*** Block opens ***

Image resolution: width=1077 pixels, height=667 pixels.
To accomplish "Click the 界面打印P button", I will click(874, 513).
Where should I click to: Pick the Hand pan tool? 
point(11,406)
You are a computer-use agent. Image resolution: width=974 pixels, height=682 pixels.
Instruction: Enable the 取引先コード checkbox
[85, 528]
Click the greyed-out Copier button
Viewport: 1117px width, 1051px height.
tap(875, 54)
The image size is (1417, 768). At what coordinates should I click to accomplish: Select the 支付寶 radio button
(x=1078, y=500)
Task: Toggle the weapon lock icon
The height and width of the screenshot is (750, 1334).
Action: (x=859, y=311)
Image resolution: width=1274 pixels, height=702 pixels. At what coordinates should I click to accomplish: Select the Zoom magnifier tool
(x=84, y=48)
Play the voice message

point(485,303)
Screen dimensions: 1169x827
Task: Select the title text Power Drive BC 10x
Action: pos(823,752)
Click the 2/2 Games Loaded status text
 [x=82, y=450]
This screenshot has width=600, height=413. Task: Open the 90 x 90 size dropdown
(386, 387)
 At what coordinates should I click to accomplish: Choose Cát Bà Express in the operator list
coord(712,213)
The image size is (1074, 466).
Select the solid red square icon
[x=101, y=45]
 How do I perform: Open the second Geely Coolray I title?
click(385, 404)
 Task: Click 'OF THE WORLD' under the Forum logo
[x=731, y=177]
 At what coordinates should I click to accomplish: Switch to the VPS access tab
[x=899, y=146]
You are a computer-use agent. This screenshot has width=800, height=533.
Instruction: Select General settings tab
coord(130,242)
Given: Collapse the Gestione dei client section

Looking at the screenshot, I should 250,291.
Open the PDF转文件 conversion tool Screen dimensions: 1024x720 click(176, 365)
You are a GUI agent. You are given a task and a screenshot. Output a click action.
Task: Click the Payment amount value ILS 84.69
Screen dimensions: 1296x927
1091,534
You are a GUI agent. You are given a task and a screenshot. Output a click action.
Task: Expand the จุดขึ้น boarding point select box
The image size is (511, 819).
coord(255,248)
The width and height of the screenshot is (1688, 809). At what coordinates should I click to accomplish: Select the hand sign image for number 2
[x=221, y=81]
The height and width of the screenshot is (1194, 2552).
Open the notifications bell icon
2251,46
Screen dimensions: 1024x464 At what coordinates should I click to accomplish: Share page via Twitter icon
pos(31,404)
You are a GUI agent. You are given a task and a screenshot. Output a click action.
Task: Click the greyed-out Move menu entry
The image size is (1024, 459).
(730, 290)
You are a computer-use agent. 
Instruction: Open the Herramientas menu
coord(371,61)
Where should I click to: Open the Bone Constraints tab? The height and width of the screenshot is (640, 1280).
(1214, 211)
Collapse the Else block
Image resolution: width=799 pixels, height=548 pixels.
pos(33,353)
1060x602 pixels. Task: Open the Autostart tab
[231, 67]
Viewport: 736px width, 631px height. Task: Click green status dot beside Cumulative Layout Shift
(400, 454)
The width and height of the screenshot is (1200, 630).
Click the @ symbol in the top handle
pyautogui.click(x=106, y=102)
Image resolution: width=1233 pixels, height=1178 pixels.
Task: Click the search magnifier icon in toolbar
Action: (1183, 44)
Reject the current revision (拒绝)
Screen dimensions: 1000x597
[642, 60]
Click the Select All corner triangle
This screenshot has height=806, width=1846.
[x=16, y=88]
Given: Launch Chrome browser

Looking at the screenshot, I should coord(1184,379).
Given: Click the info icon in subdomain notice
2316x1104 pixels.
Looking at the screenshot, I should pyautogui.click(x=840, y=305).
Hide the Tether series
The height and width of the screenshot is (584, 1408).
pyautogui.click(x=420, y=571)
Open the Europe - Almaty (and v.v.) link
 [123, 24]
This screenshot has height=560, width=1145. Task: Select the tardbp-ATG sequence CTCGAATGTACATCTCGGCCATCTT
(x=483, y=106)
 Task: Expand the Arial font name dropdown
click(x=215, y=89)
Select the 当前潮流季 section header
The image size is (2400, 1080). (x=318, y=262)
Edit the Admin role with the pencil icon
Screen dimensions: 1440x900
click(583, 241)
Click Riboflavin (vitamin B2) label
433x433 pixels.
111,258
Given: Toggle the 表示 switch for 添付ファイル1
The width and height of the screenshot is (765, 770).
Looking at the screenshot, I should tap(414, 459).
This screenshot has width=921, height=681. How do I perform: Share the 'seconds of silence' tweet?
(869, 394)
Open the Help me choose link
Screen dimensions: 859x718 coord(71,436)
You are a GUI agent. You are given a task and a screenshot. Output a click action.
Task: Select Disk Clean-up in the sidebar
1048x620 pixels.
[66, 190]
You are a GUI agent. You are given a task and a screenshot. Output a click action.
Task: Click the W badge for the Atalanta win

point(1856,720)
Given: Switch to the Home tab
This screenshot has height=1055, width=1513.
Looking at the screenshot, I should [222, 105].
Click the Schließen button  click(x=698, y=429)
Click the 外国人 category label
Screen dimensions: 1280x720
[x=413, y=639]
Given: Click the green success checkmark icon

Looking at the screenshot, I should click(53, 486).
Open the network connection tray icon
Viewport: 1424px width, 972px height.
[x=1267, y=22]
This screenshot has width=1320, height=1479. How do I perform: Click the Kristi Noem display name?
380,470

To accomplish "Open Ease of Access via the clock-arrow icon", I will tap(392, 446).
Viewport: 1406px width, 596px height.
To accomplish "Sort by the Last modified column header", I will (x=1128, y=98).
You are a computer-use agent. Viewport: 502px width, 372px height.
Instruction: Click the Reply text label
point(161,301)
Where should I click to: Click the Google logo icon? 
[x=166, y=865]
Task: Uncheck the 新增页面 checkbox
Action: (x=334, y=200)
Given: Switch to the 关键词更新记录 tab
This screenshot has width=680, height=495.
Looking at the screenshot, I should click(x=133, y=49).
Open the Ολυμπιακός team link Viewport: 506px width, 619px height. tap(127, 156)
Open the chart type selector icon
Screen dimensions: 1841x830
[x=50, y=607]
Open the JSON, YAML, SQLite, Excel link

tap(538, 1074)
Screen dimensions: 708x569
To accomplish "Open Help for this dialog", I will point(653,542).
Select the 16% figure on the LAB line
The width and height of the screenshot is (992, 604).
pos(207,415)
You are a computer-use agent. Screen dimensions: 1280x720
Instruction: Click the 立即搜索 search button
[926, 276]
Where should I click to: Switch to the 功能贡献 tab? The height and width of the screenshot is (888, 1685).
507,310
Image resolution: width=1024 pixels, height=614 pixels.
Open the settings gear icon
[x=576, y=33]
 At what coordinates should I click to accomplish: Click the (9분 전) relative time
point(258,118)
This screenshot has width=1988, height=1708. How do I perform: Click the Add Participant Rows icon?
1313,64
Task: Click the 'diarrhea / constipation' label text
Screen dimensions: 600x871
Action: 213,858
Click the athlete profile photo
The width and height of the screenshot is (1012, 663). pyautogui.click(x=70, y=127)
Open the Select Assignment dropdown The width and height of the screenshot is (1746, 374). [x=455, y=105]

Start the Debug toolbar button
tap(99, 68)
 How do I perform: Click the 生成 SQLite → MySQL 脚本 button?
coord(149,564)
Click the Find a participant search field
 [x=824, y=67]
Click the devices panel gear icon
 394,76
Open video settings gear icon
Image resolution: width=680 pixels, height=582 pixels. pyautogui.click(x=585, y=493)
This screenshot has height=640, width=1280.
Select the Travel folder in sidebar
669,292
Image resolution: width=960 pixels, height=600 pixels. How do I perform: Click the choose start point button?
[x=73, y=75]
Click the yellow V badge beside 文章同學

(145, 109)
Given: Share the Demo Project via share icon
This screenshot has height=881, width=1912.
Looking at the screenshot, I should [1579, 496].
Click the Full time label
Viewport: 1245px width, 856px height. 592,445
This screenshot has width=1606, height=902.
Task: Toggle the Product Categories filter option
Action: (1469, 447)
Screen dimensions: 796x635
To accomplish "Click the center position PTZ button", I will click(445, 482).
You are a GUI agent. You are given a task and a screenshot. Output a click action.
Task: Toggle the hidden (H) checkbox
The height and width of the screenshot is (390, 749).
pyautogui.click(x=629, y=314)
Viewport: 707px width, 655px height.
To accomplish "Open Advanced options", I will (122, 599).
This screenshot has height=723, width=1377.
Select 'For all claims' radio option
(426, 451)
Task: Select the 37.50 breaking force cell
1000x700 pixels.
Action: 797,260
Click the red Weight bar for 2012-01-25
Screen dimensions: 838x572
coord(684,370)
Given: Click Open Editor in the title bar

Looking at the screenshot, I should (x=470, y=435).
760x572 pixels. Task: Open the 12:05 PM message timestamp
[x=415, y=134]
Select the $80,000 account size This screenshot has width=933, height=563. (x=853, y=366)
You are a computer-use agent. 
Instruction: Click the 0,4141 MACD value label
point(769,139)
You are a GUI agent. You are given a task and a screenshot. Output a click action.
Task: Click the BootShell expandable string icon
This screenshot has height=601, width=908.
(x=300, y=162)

*** Block closes ***

What is required | In the entries above, find the line with "Task: Click the W badge for the Atalanta win" and the line with "Viewport: 1406px width, 596px height.", then restate word for word both of them and every line between, with nothing more.

Exercise solution |
Task: Click the W badge for the Atalanta win

point(1856,720)
Given: Switch to the Home tab
This screenshot has height=1055, width=1513.
Looking at the screenshot, I should [222, 105].
Click the Schließen button  click(x=698, y=429)
Click the 外国人 category label
Screen dimensions: 1280x720
[x=413, y=639]
Given: Click the green success checkmark icon

Looking at the screenshot, I should click(53, 486).
Open the network connection tray icon
Viewport: 1424px width, 972px height.
[x=1267, y=22]
This screenshot has width=1320, height=1479. How do I perform: Click the Kristi Noem display name?
380,470

To accomplish "Open Ease of Access via the clock-arrow icon", I will tap(392, 446).
Viewport: 1406px width, 596px height.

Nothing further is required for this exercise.